TX2

系统环境

Jetpack：v3.0
CUDA：8.0
cuDNN：5.1.10

编译安装bazel

bazel是google开发的一套开发管理工具，功能类似makefile和maven，特点是速度快，编译tensorflow时需要用到这个工具。

在TX2上安装bazel需要对bazel源代码做一点修改以支持该平台。下载代码后修改文件 “bazel/src/main/java/com/google/devtools/build/lib/util/CPU.java”，修改如下：

public enum CPU {
  X86_32("x86_32", ImmutableSet.of("i386", "i486", "i586", "i686", "i786", "x86")),
  X86_64("x86_64", ImmutableSet.of("amd64", "x86_64", "x64")),
  PPC("ppc", ImmutableSet.of("ppc", "ppc64", "ppc64le")),
-  ARM("arm", ImmutableSet.of("arm", "armv7l")),
+  ARM("arm", ImmutableSet.of("arm", "armv7l", "aarch64")),
  S390X("s390x", ImmutableSet.of("s390x", "s390")),
  UNKNOWN("unknown", ImmutableSet.<String>of());

修改好之后在代码目录运行 “compile.sh” 进行编译，编译好后将程序拷贝到执行环境：

$ sudo cp output/bazel /usr/local/bin

安装tensorflow

下载tensorflow源码

写这篇文章的时候tensorflow已经发展到了v1.3，下载release版本代码：

$ wget https://github.com/tensorflow/tensorflow/archive/v1.3.0.tar.gz

编译tensorflow

配置configure

首先configure编译环境：

nvidia@tegra-ubuntu:~/tensorflow/tensorflow-1.3.0$ ./configure
You have bazel 0.4.5- installed.
Please specify the location of python. [Default is /usr/bin/python]:
Found possible Python library paths:
  /usr/local/lib/python2.7/dist-packages
  /usr/lib/python2.7/dist-packages
Please input the desired Python library path to use.  Default is [/usr/local/lib/python2.7/dist-packages]
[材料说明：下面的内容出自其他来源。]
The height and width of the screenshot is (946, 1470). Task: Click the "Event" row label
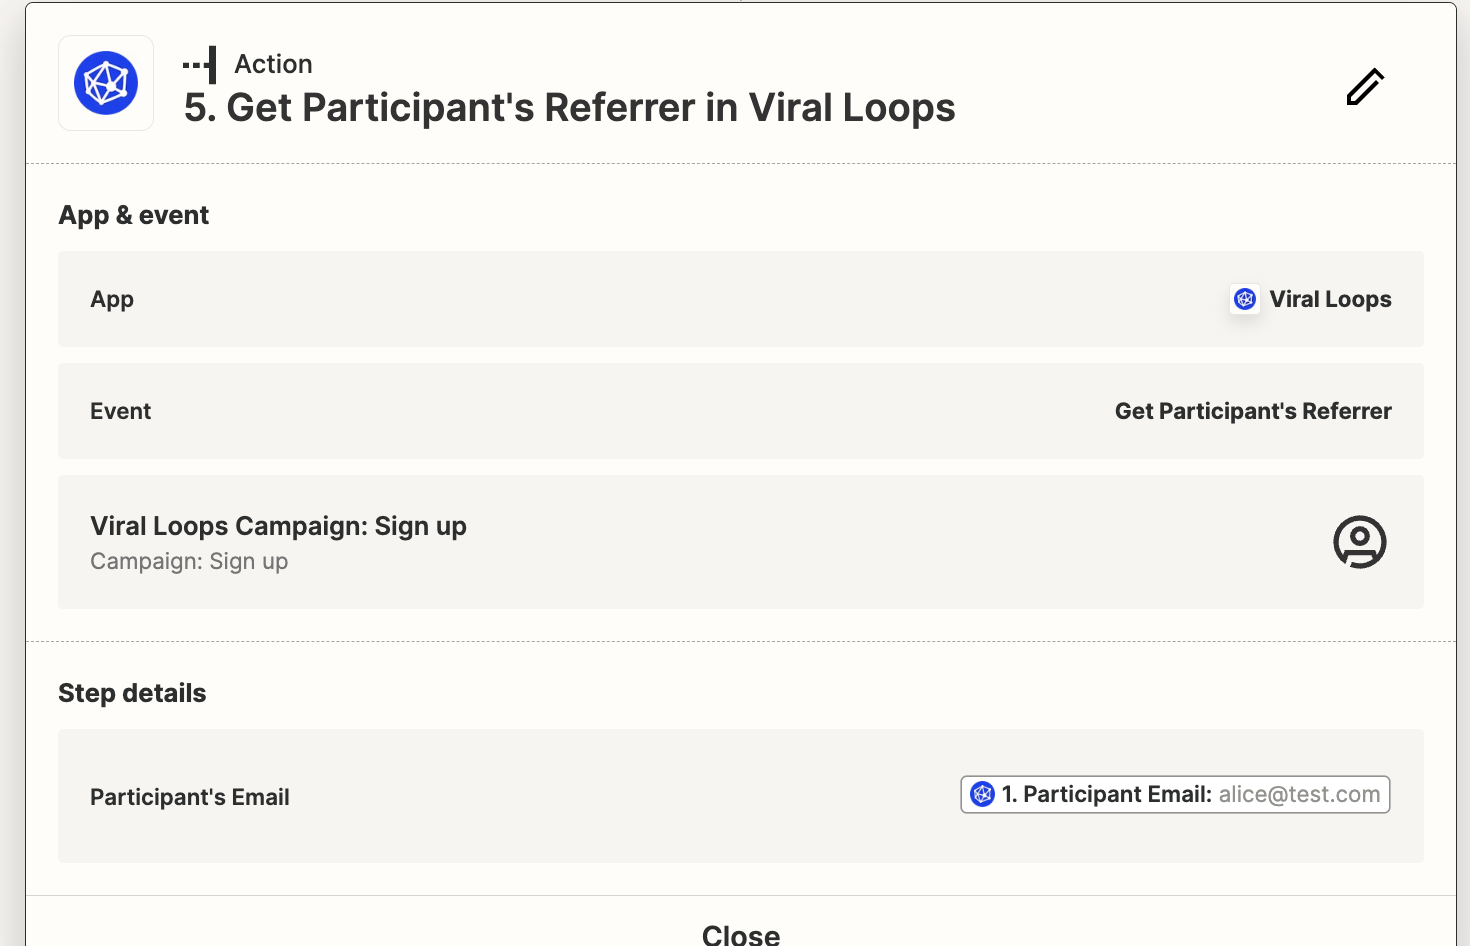(x=120, y=411)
Using python library path: /usr/local/lib/python2.7/dist-packages
Do you wish to build TensorFlow with MKL support? [y/N]
No MKL support will be enabled for TensorFlow
Please specify optimization flags to use during compilation when bazel option "--config=opt" is specified [Default is -march=native]:
Do you wish to use jemalloc as the malloc implementation? [Y/n]
jemalloc enabled
Do you wish to build TensorFlow with Google Cloud Platform support? [y/N]
No Google Cloud Platform support will be enabled for TensorFlow
Do you wish to build TensorFlow with Hadoop File System support? [y/N]
No Hadoop File System support will be enabled for TensorFlow
Do you wish to build TensorFlow with the XLA just-in-time compiler (experimental)? [y/N]
No XLA support will be enabled for TensorFlow
Do you wish to build TensorFlow with VERBS support? [y/N]
No VERBS support will be enabled for TensorFlow
Do you wish to build TensorFlow with OpenCL support? [y/N]
No OpenCL support will be enabled for TensorFlow
Do you wish to build TensorFlow with CUDA support? [y/N] y
CUDA support will be enabled for TensorFlow
Do you want to use clang as CUDA compiler? [y/N]
nvcc will be used as CUDA compiler
Please specify the CUDA SDK version you want to use, e.g. 7.0. [Leave empty to default to CUDA 8.0]: 8.0
Please specify the location where CUDA 8.0 toolkit is installed. Refer to README.md for more details. [Default is /usr/local/cuda]:
Please specify which gcc should be used by nvcc as the host compiler. [Default is /usr/bin/gcc]:
Please specify the cuDNN version you want to use. [Leave empty to default to cuDNN 6.0]: 5.1.10
Please specify the location where cuDNN 5.1.10 library is installed. Refer to README.md for more details. [Default is /usr/local/cuda]:
./configure: line 669: /usr/local/cuda/extras/demo_suite/deviceQuery: No such file or directory
Please specify a list of comma-separated Cuda compute capabilities you want to build with.
You can find the compute capability of your device at: https://developer.nvidia.com/cuda-gpus.
Please note that each additional compute capability significantly increases your build time and binary size.
[Default is: "3.5,5.2"]: 6.2
Do you wish to build TensorFlow with MPI support? [y/N]
MPI support will not be enabled for TensorFlow
Configuration finished

这里主要说一下配置”compute capability”的方法，默认值为”3.5,5.2”，但到底该填写什么值可以通过一个jetpack自带的程序查询出来：

nvidia@tegra-ubuntu:~/NVIDIA_CUDA-8.0_Samples/1_Utilities/deviceQuery$ ./deviceQuery
./deviceQuery Starting...

 CUDA Device Query (Runtime API) version (CUDART static linking)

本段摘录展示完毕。